THERE IS a new kind of threat gathering online.
Until now, the story of the Internet wars has been a tale of escalating software. Shadowy criminals (or bored teenagers) design code which infects a computer, or spits out spam, or steals credit card numbers. They get better and better. Our protectors, meanwhile, struggle to keep up, designing programs that build protective walls around our computers, and filter the lottery notifications and Nigerian petroleum appeals from our inbox.
But the crucial ingredient of a novel form of attack, recently detailed by computer scientists in California, is not software, but people. Large and growing numbers of mercenaries are being hired to help twist the landscape of social media – to write rave reviews of products, post convincing spam, set up accounts on social networks, or perform other tasks. This gives their employers new ways to do everything from legally questionable marketing to outright theft.
China appears to be the epicenter of this new black market, which is running to the millions there annually, but it has also arrived on our shores, according to Ben Zhao, an associate professor at the University of California, Santa Barbara, whose detective work has shed light on what is happening.

§ TASK SET:
1: Translate this sentence from the article on hired online mercenaries into Spanish: "This gives their employers new ways to do everything from legally questionable marketing to outright theft."
2: In one to three sentences, explain why the article on hired online mercenaries calls the attack detailed by computer scientists in California a new kind of threat.
3: Return everything in the article on hired online mercenaries from "THERE IS a new" down to "from our inbox.".

§ DATASET ENTRIES:

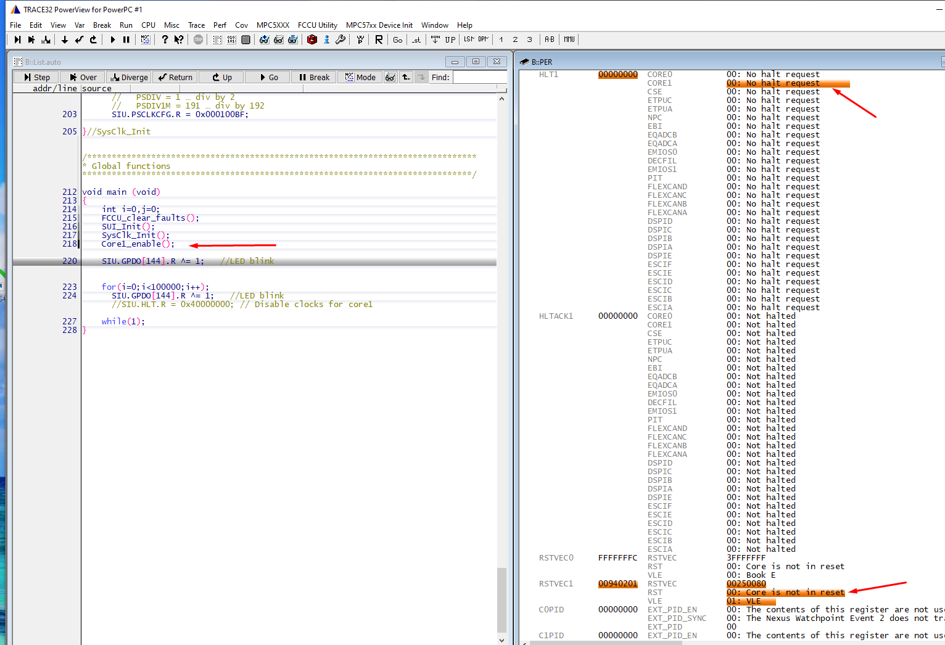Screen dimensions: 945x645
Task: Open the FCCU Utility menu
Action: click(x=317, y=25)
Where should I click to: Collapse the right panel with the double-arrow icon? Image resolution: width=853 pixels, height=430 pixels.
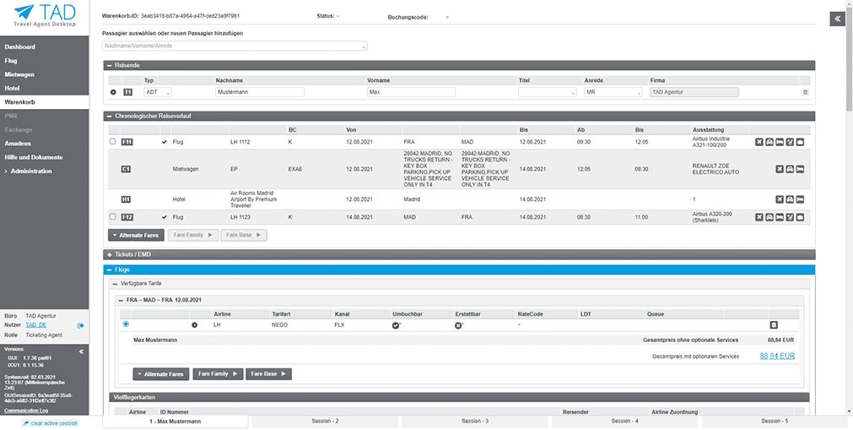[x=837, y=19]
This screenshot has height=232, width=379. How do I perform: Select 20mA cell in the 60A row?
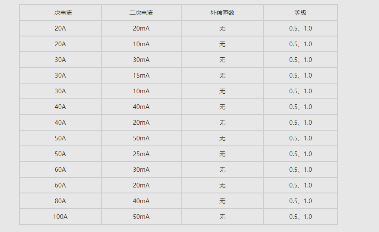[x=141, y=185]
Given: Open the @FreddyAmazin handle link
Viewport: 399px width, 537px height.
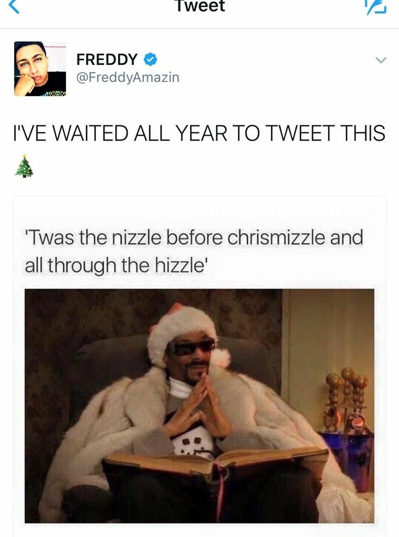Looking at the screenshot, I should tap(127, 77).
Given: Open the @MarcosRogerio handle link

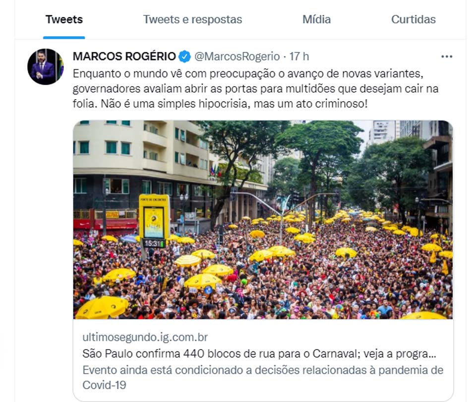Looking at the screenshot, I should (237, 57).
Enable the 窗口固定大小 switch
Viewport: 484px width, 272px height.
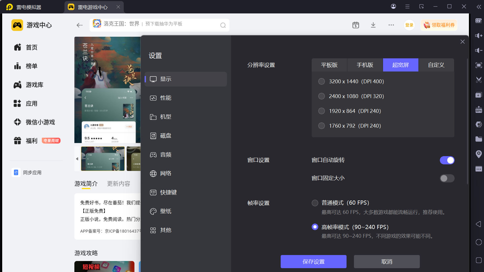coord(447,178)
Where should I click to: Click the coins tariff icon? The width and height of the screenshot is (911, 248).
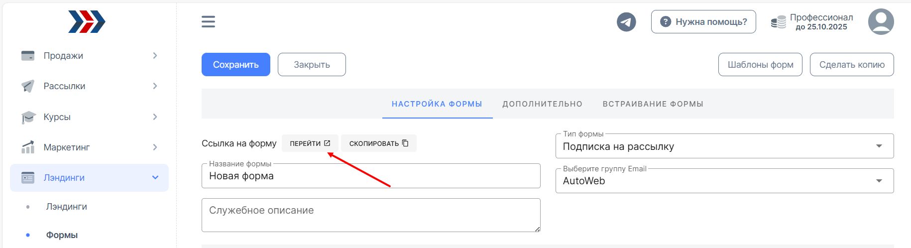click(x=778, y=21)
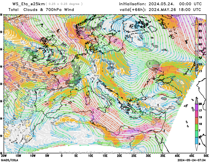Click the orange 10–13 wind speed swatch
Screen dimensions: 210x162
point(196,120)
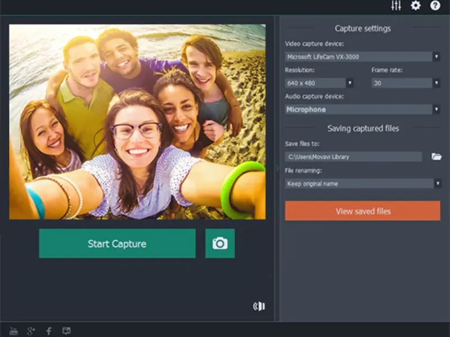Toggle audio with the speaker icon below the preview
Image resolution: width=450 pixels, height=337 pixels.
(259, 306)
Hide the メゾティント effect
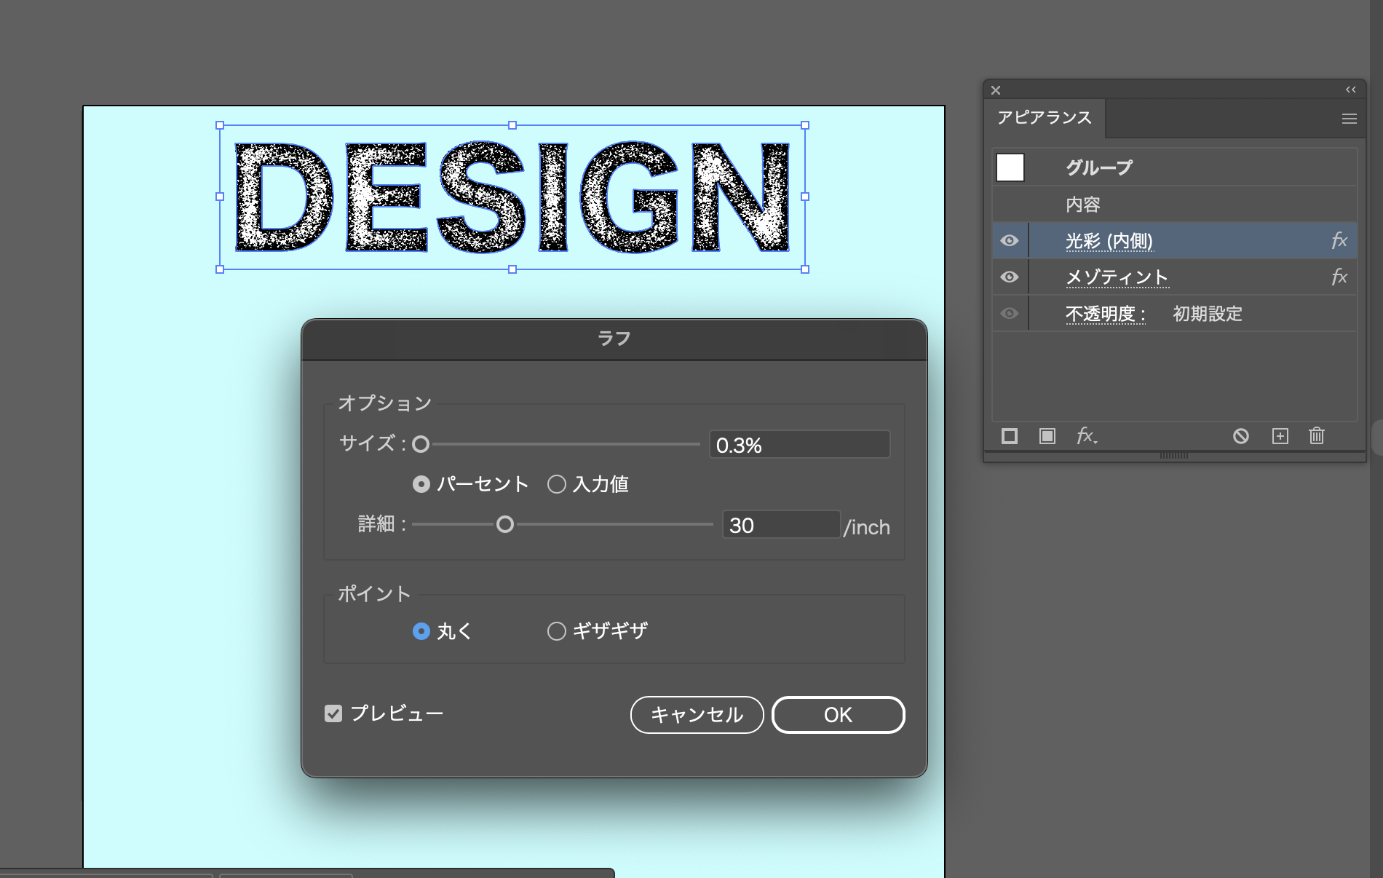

---

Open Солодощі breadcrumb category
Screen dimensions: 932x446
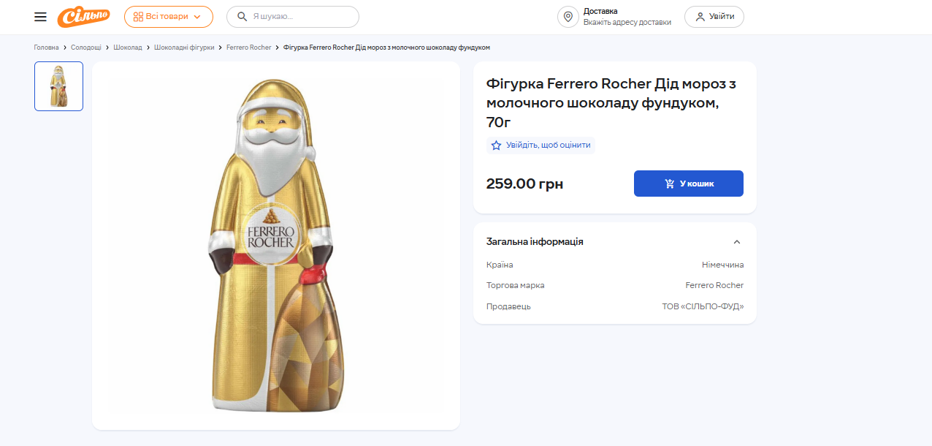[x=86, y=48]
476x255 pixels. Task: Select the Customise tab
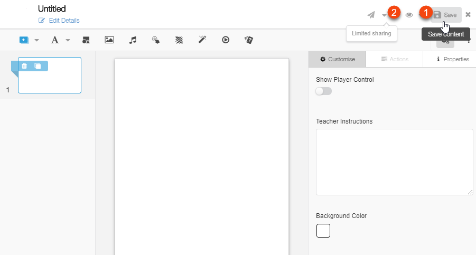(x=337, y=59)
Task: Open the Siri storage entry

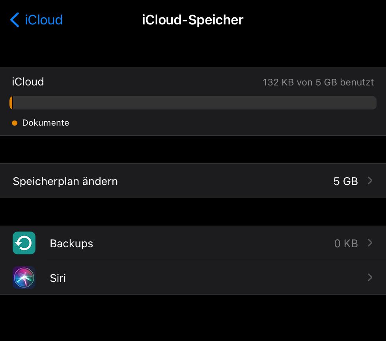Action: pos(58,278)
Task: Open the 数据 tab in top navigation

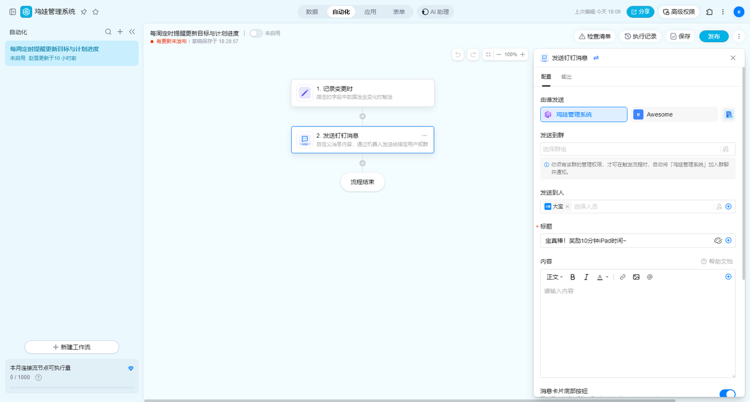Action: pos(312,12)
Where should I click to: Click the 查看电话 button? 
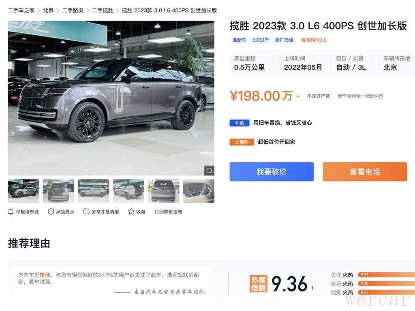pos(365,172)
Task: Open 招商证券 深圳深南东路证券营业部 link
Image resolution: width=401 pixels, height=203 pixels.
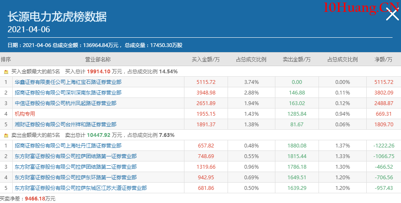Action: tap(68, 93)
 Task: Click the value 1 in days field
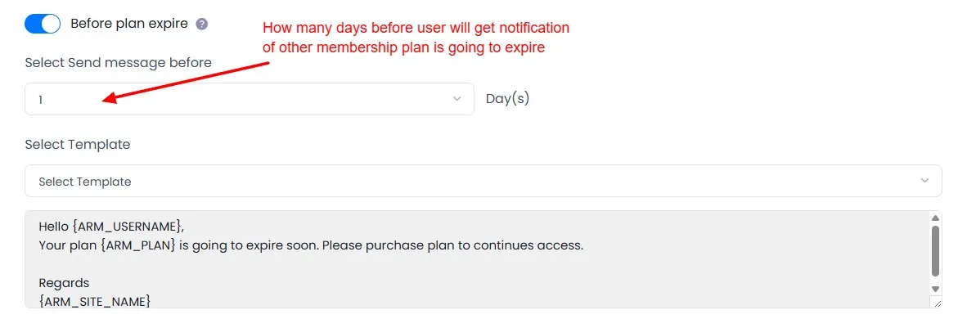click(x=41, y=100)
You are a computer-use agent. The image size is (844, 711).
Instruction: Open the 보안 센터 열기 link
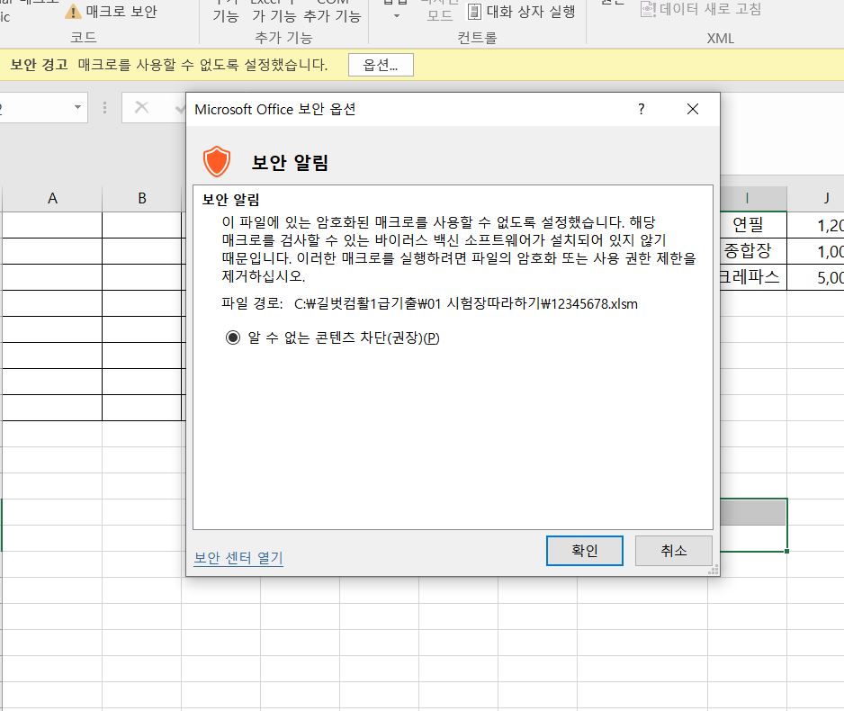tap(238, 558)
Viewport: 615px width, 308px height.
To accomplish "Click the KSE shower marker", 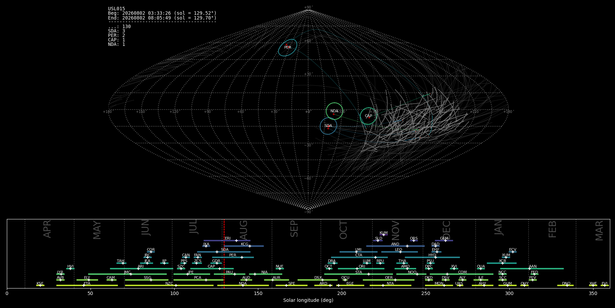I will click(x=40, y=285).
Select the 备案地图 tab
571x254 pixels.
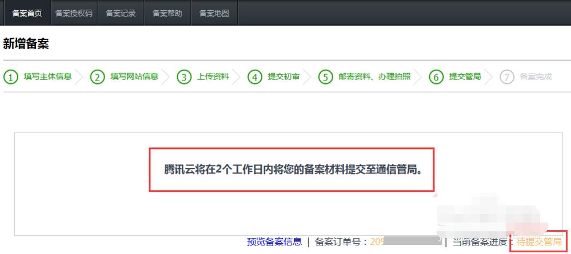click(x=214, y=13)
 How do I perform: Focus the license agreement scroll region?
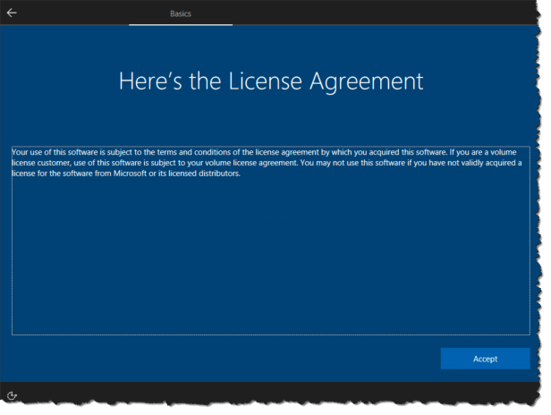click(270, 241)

==

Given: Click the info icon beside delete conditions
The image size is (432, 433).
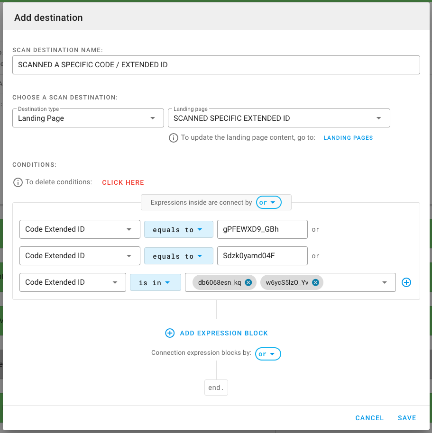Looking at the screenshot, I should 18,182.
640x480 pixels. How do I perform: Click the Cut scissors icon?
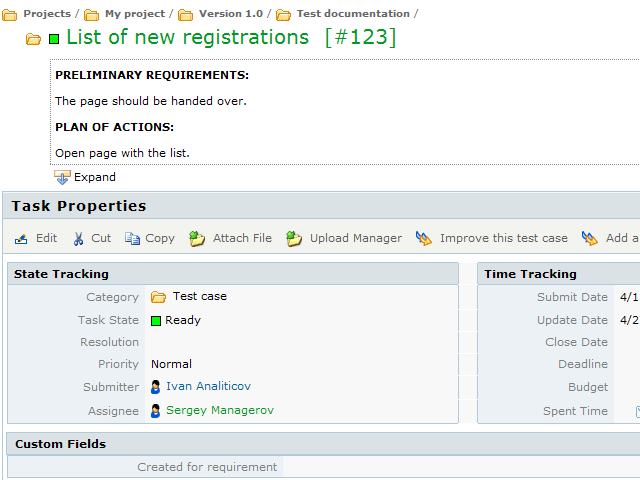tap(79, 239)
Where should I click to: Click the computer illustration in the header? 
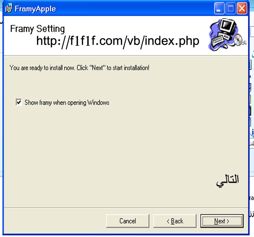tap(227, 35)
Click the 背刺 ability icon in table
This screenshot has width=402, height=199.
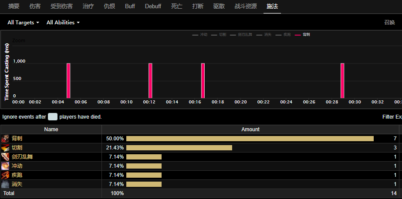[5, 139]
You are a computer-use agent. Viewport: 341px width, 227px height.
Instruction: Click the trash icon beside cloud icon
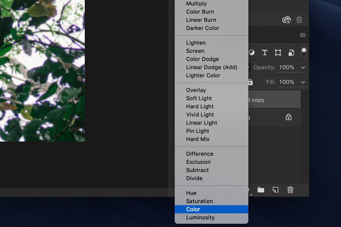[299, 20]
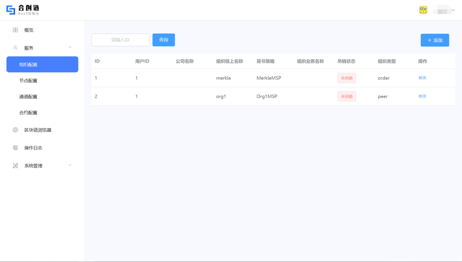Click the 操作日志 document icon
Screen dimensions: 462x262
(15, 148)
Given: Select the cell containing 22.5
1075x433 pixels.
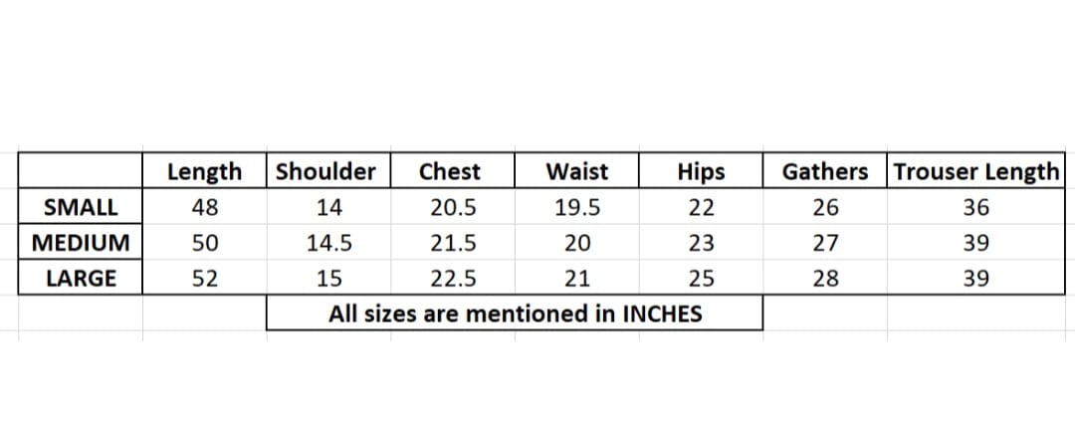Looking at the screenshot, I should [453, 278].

§ SOLUTIONS:
1: Esto les da a sus empleadores nuevas formas de hacer de todo, desde un marketing legalmente cuestionable hasta el robo descarado.

2: Until now the Internet wars have been a contest of escalating software, with attackers writing malicious code and defenders designing protective programs. The crucial ingredient of the new attack is people rather than software: large and growing numbers of hired mercenaries write rave reviews, post convincing spam, set up social network accounts, or perform other tasks to twist social media.

3:
THERE IS a new kind of threat gathering online.
Until now, the story of the Internet wars has been a tale of escalating software. Shadowy criminals (or bored teenagers) design code which infects a computer, or spits out spam, or steals credit card numbers. They get better and better. Our protectors, meanwhile, struggle to keep up, designing programs that build protective walls around our computers, and filter the lottery notifications and Nigerian petroleum appeals from our inbox.